Limitations of this study include the use of self-reported measures of exposure. Evidence from studies that have compared computer-assisted self-interviewing to interviewer-administered questionnaires suggests that PWID underreport 'sensitive' behaviours, such as sharing N/S and other equipment. Although there may be a degree of underreporting, the NESI surveys have taken steps to reduce this, such as employing independent, trained interviewers, undertaking the interviews in a private area and collecting the information anonymously. Corroboration of the behavioural data collected in the NESI surveys is provided by the strength of the association between N/S and recent infection seen here, which is larger than previous studies in which inconsistencies have been observed, and by the dose–response relationship that we observed between risk behaviour and recent HCV infection, such as increasing odds of recent infection corresponding with increasing reported frequency of N/S sharing (e.g. ORs of 3.9 and 5.4 among those who shared once/twice and ≥3 times, respectively, in the last 6 months, relative to those who reported not sharing).

The preseroconversion window period for detection of recent HCV infection – with an estimated mean duration of 6–8 weeks – has implications for this study. The studies that generated these window period estimates mostly involved plasma donors as study subjects, and therefore, the validity of the estimates for PWID is less certain. Many factors can influence the duration of this acute phase of infection, including demographics and exposure frequency. However, the accuracy of the actual duration of the window period is perhaps less important in this study, where we are not concerned with estimating incidence per se. Nevertheless, the short duration of the window period means that the outcome is rare: in this study, the 35 recent infections limited the statistical power.

Misclassification of the outcome must also be considered. A small number of recent infections may have been false positives in the case of delayed seroconversion among immunocompromised persons (i.e. chronic infections that were misclassified as recent). Similarly, due to fluctuating viraemia among a small proportion of acutely infected individuals, a recent infection could have been misclassified as being RNA-negative during a low viraemic phase. Both of the latter could result in a biased estimate of the association between the exposure and outcome. While re-infections among individuals who had previously cleared the virus would ideally be included in our outcome, these would not be captured by our measure of incident infection due to the presence of antibodies from previous exposure to HCV among these individuals. This could result in a dilution of the exposure–outcome association as these individuals would likely be positive for the exposure (sharing injecting equipment) but negative for the outcome. Finally, a further source of misclassification could be the laboratory tests to detect HCV antibodies and HCV RNA on dried blood spots. Although these have high sensitivities (99% and 100%, respectively) and specificities (100% and 96%, respectively), there is nevertheless the possibility of false antibody negatives and false RNA positives.

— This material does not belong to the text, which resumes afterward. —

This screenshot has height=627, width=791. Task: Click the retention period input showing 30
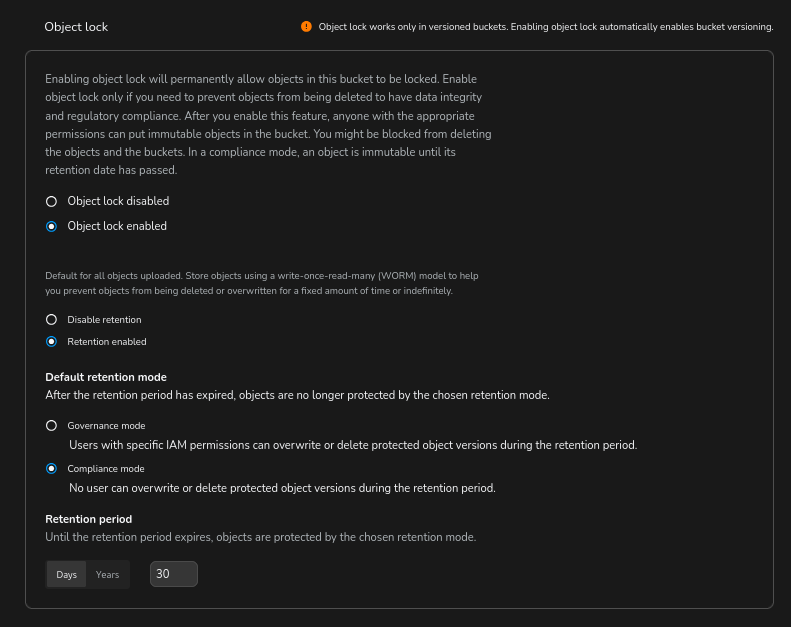tap(173, 574)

We cannot exclude the possibility that other unmeasured risk factors (for example, tattooing) may account for some of the risk of HCV infection. There may also be a role for other items used in the injecting process – for example, swabs – in the transmission of HCV, but we did not collect information on the sharing or reuse of items other than the ones presented here. It is also notable that the ORs presented here are not related to a 'per event' risk, because we did not have information on the frequency of paraphernalia sharing; however, we attempted to address this by adjusting for variables related to frequency of injecting in the models.

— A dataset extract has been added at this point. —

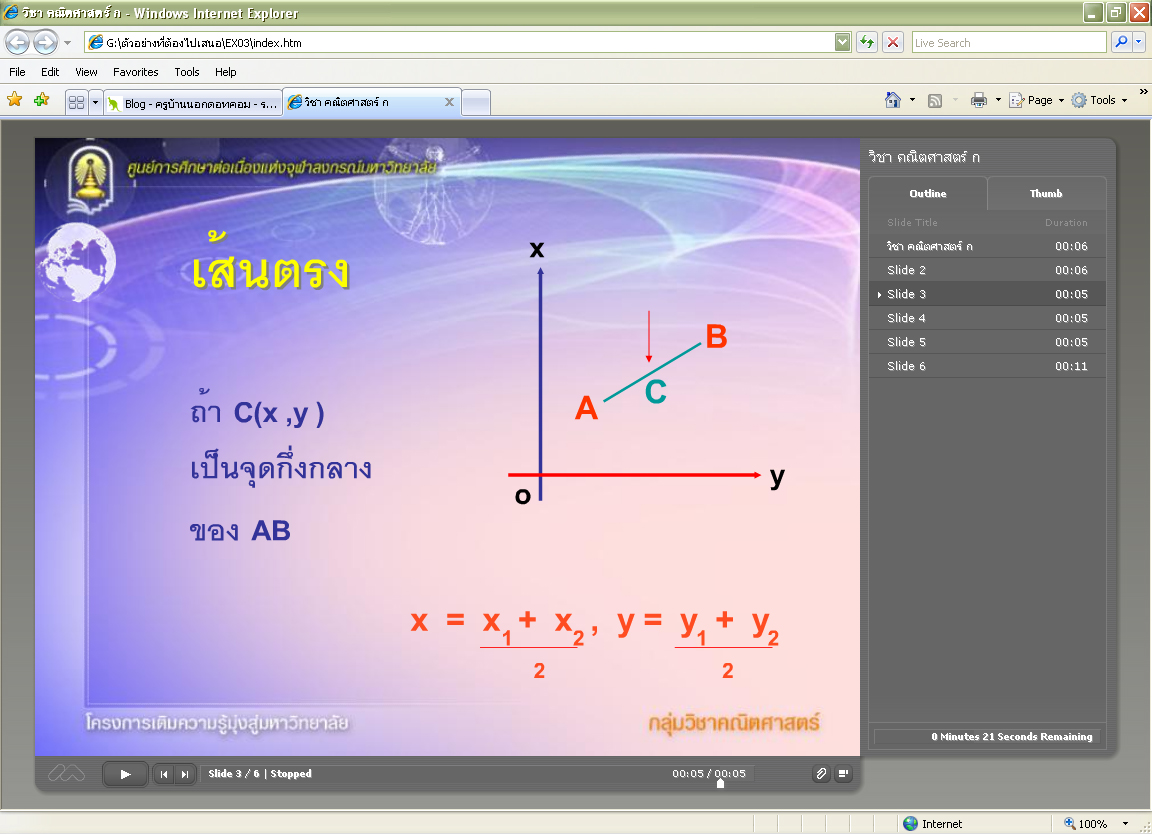The image size is (1152, 834).
Task: Switch to the Thumb tab
Action: (1046, 194)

In conclusion, we have demonstrated that a cross-sectional design generates results that are similar to those from longitudinal studies of the association between sharing injecting paraphernalia and incident HCV infection. We present the first European study to examine this association. Our study confirms that, as has been observed in other western countries, the prevalence of paraphernalia sharing is high and represents significant potential for HCV transmission among PWID.